Parution août
2003
Le principal reproche que l'on puisse formuler aux thèses de Michel Bounan, c'est qu'elles ne sont pas lues.
La meilleure critique consiste donc à les mettre quelque peu en lumière dans un contexte approprié.
C'est à dire souvent.
"L'examen, même superficiel, des entreprises terroristes menées depuis
plus d'un siècle nous révèle leur inefficacité totale selon les critères
politiques affichés par les terroristes eux-mêmes. Y compris pour le
terrorisme d’État. Ni les bombardements de Londres en 1940, ni ceux de
Dresde ou d'Hiroshima en 1945, ni ceux de Bagdad avant l'invasion de
l'Irak n'ont réussi à détacher les populations civiles de leurs
gouvernements; bien au contraire, comme on pouvait s'y attendre. Il faut
donc croire que ces attentats terroristes avaient d'autres objectifs
politiques ..."

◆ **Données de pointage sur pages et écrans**
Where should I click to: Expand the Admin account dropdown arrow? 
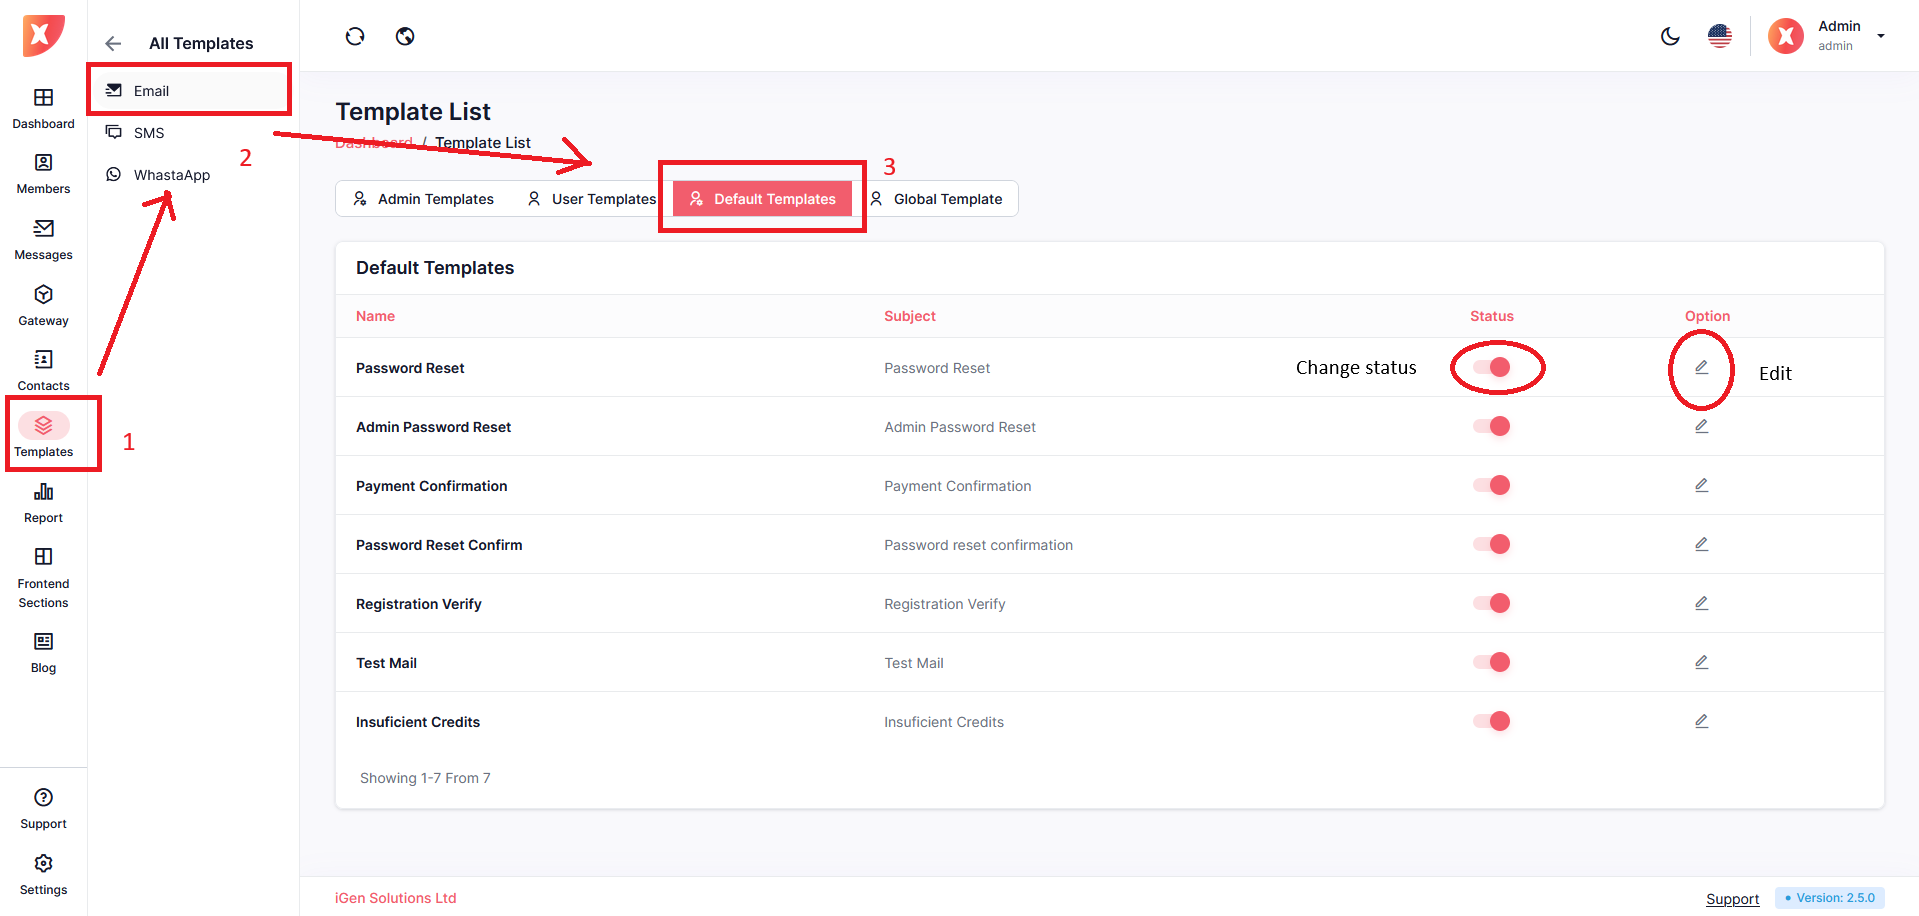pyautogui.click(x=1881, y=36)
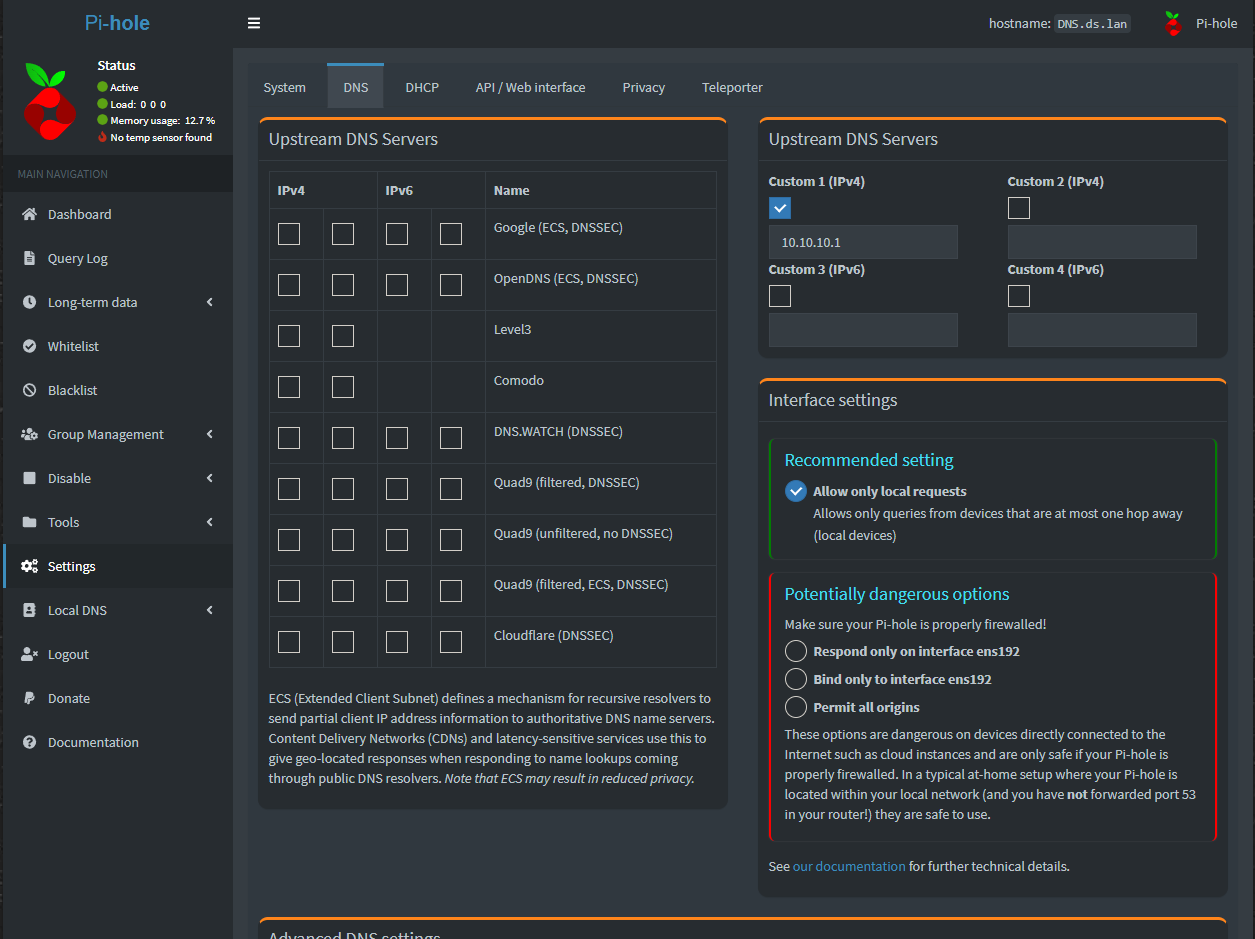The width and height of the screenshot is (1255, 939).
Task: Enable the Custom 2 (IPv4) checkbox
Action: point(1019,208)
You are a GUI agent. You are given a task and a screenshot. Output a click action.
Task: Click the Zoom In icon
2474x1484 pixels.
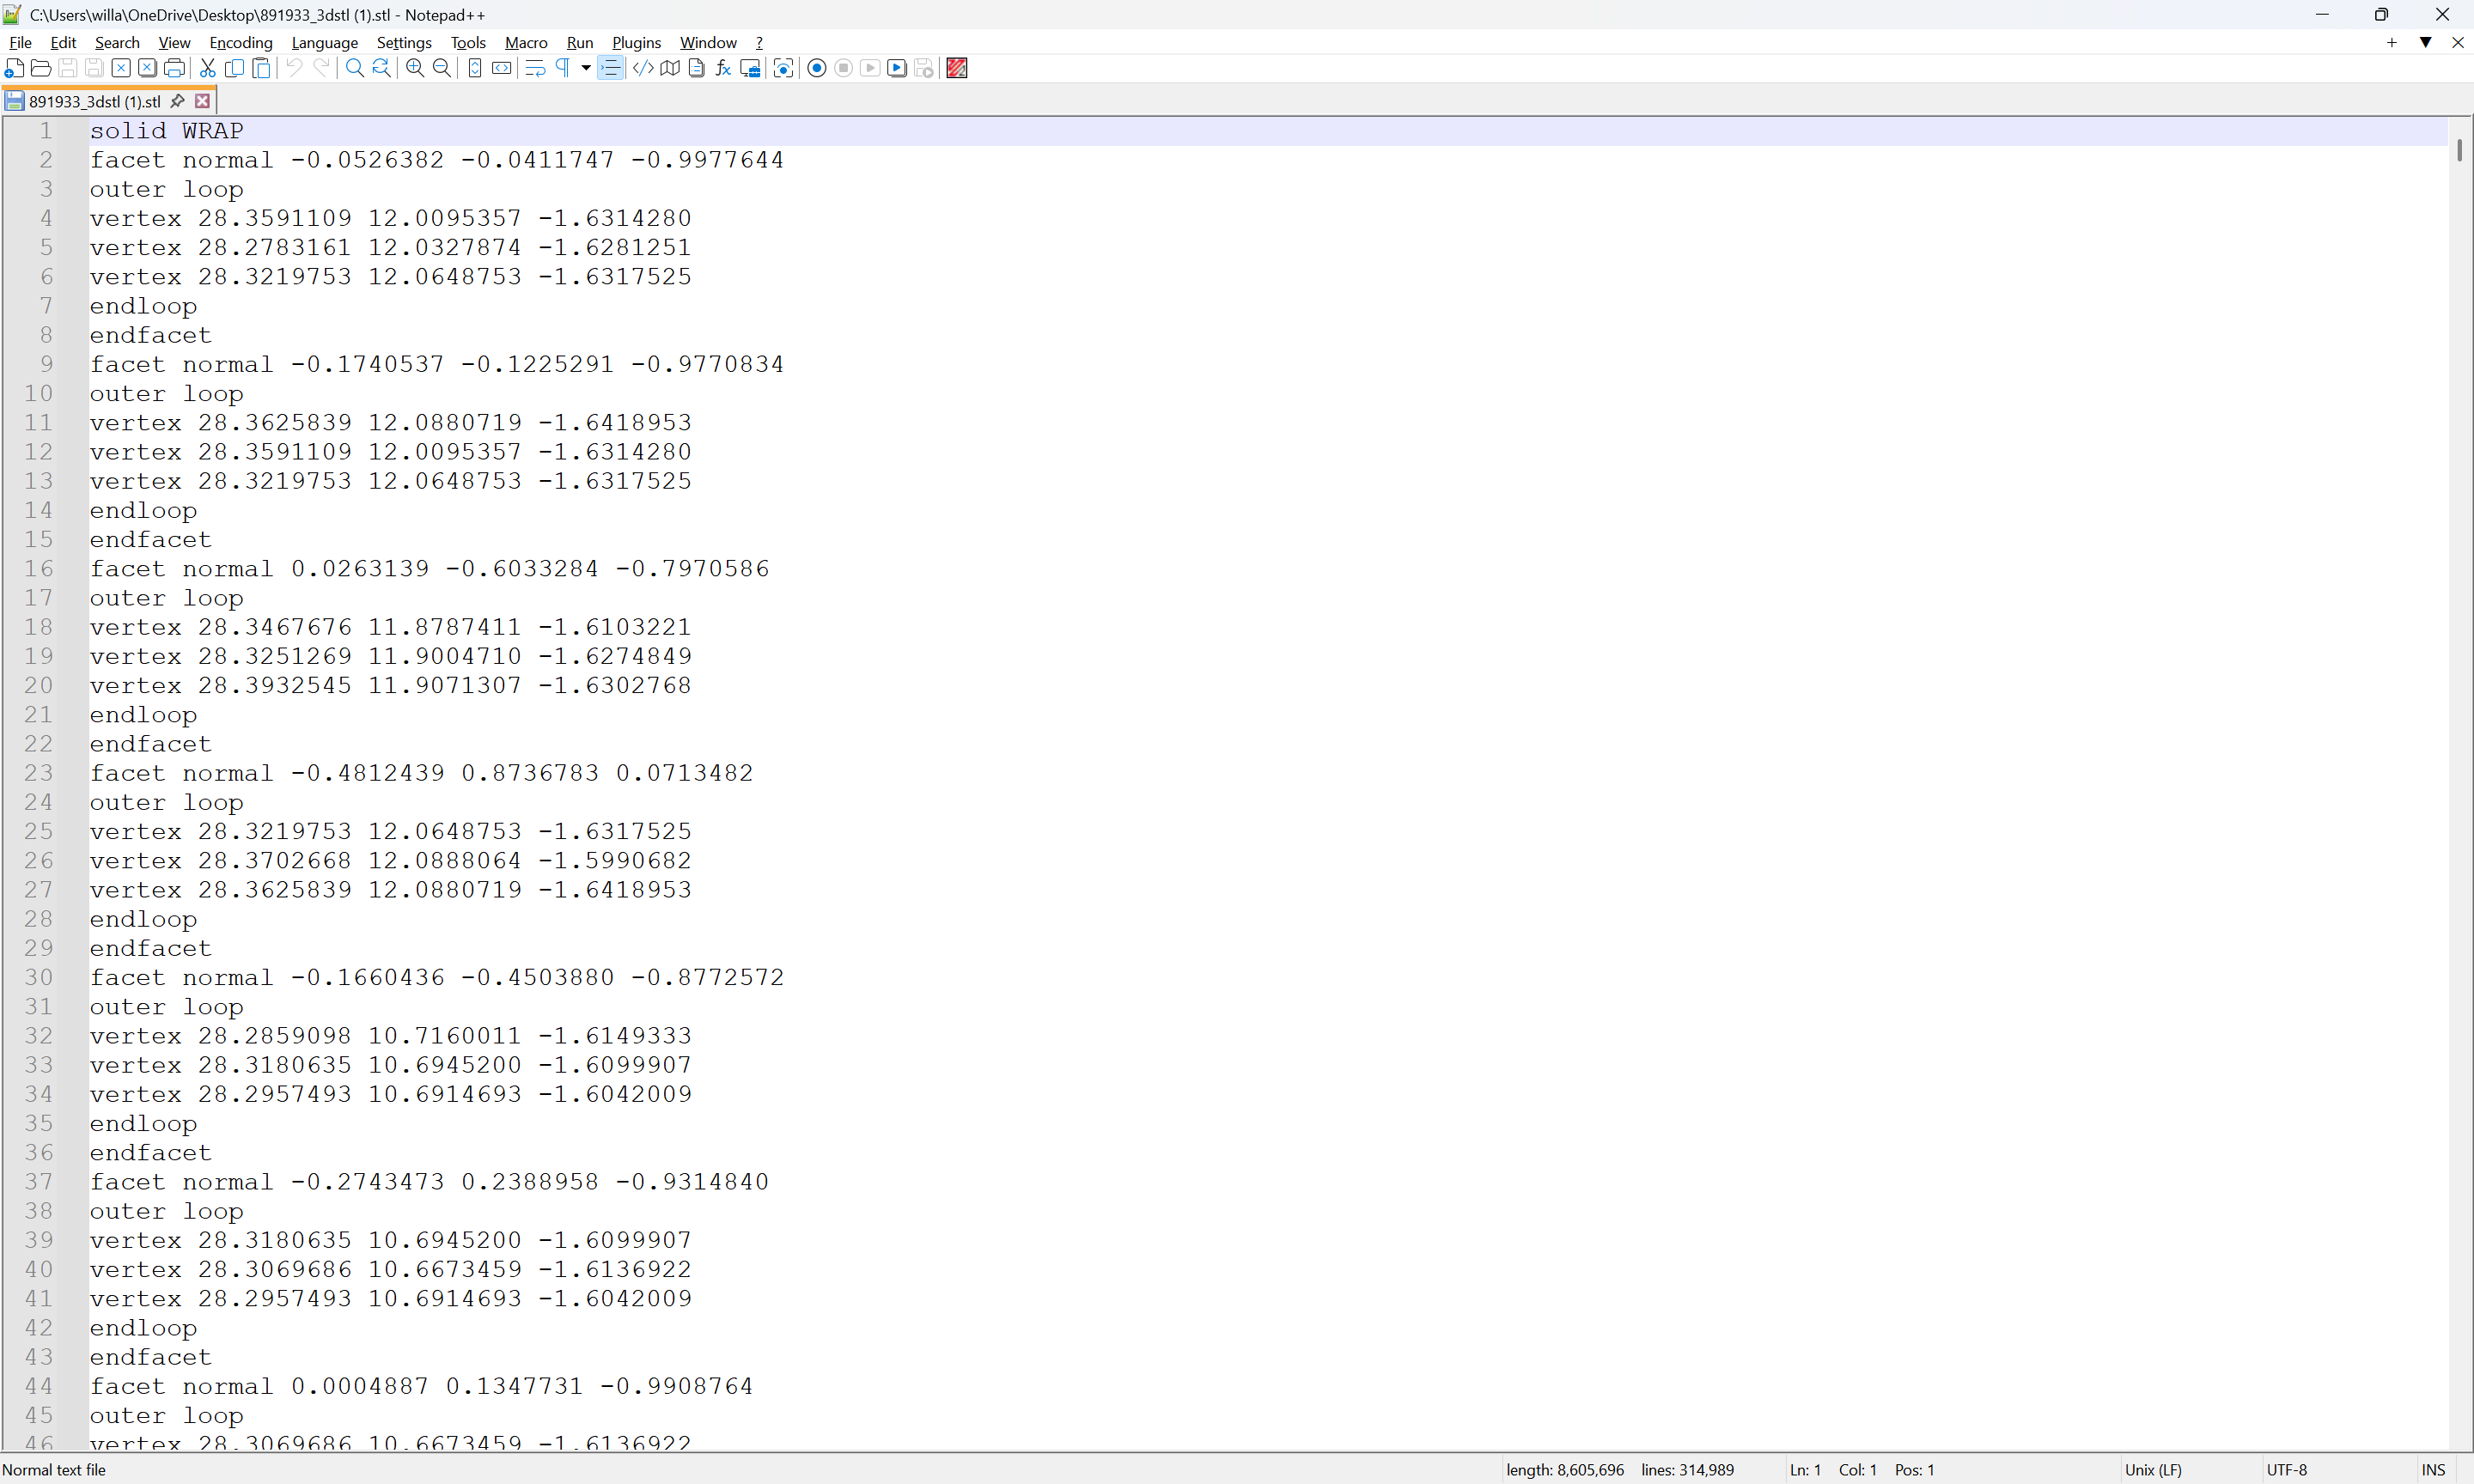(x=415, y=68)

◆ **Consignes de l'exercice**
1) Extrayez telles quelles les lignes des rangées, depuis le début des rangées jusqu'à la ligne contenant "Action: point(1019,208)", celle-ci comprise. Laissez les images de côté dans votre réponse.
2) Prolongez le passage sur les thèses de Michel Bounan en reprenant après sa dernière phrase.

◆ **Réponses par consigne**
1)
Where should I click to: Expand the Admin account dropdown arrow? 
pyautogui.click(x=1881, y=36)
The width and height of the screenshot is (1255, 939).
Task: Enable the Custom 2 (IPv4) checkbox
Action: point(1019,208)

2)
"A cette phénoménale incompétence de la police, des services de
renseignements et des équipes de contre-terrorisme, associée à la
stupidité gigantissime des terroristes quant aux résultats prétendument
recherchés de leurs opérations criminelles, il faut ajouter encore la
folle irresponsabilité des médias, qui semblent servir à plaisir les
entreprises terroristes. "
"L'incompétence de la police et des services de renseignements,
incompétence proclamée par cette police et par ces services après chaque
attentat terroriste, leurs mea-culpa récurrents, les raisons invoquées
de leurs échecs, fondées sur l'insuffisance dramatique de crédits ou de
coordination, ne devraient non plus pouvoir convaincre personne.
Simplement, la tâche première et la plus évidente d'un service est de
faire savoir qu'il n'existe pas ou, du moins, qu'il est très incompétent
et qu'il n'y a pas lieu de tenir compte de son existence tout à fait
problématique. Mais toute l'histoire de notre dernier siècle montre que
ces services existent bel et bien et qu'ils ont toujours été très
compétents et très efficaces. Ils sont mieux équipés techniquement
qu'ils ne l'ont jamais été. "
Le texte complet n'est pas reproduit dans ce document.